Sunday, February 24, 2008

AFGHANISTAN AND THE TWO MEANINGS OF "BUILD" IN NATION-BUILDING

POSTED RESPONSE IN THE TORONTO GLOBE AND MAIL

Randal Oulton,

It really is a good idea to know the words to the music before you get up to sing.

I know the history of WWII and the period afterward quite well.

Just one of the things you clearly do not understand is the multiple meanings of "build."

Bricks and mortar are not what is being supposedly built in Afghanistan, although there is some of that, but that's the easy part.

That is not what its defenders mean by "nation-building," although they deliberately fudge the meaning.

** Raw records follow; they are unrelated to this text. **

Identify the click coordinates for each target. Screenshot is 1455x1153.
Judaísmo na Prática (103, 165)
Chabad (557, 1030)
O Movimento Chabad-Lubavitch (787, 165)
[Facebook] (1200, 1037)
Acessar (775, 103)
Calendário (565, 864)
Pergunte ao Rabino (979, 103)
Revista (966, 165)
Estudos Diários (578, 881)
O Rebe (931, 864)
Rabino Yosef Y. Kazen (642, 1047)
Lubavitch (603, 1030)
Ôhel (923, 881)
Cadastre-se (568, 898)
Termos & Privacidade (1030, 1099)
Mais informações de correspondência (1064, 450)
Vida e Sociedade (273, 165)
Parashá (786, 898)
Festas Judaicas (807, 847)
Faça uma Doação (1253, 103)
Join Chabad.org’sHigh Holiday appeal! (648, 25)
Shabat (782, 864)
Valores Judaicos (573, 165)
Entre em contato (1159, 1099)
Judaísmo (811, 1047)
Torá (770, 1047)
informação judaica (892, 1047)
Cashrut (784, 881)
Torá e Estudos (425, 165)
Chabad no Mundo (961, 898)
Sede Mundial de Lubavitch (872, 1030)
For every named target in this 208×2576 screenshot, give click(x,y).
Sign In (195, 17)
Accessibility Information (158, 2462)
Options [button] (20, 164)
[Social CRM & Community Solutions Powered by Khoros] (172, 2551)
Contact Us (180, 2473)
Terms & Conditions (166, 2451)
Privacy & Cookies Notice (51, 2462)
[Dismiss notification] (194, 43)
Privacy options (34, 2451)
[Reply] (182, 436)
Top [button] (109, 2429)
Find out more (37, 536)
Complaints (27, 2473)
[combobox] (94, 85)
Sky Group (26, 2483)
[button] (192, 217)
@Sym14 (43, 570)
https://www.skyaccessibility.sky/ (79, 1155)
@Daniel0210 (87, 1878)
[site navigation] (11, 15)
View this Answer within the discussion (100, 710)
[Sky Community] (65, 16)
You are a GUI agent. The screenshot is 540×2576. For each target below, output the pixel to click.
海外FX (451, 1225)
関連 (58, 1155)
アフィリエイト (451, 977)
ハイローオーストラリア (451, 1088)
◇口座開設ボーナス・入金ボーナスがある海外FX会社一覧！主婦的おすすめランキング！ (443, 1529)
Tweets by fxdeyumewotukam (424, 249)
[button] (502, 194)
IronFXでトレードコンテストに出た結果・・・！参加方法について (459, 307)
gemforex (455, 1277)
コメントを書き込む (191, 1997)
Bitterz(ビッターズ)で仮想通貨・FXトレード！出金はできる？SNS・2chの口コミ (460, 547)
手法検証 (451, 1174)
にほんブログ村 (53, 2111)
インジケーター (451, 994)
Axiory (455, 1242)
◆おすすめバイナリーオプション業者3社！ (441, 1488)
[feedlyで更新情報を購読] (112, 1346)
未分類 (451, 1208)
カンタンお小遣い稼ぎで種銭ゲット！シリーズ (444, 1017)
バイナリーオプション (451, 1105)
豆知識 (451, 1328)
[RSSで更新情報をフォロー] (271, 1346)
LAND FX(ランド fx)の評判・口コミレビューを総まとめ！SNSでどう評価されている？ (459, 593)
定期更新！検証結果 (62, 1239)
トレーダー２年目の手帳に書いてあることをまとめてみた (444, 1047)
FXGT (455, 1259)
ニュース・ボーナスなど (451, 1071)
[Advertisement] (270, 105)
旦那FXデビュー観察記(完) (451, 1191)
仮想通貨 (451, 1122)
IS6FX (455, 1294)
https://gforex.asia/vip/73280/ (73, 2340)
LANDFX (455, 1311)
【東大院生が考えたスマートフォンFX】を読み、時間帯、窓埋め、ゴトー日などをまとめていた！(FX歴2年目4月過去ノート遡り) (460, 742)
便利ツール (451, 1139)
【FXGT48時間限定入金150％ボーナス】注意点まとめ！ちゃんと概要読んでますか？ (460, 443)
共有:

As I have written above, Afghanistan really is not a nation in the sense that any of us understands. It is a collection of tribes living in mountains and deserts with a 14th century economy and customs.

Japan and Germany needed bricks and mortar, but everything important was there. What economists call human capital. Technical and academic and commercial knowledge, a long history of sophisticated culture, etc, etc.

All crucial to modernization. All impossible in our lifetimes for Afghanistan.

It is that stuff they think they are building in Afghanistan, and it is a fool's mission.

Oh, by the way, you might start with a college text just published in the United States called Nation Building. My essay is chapter seven.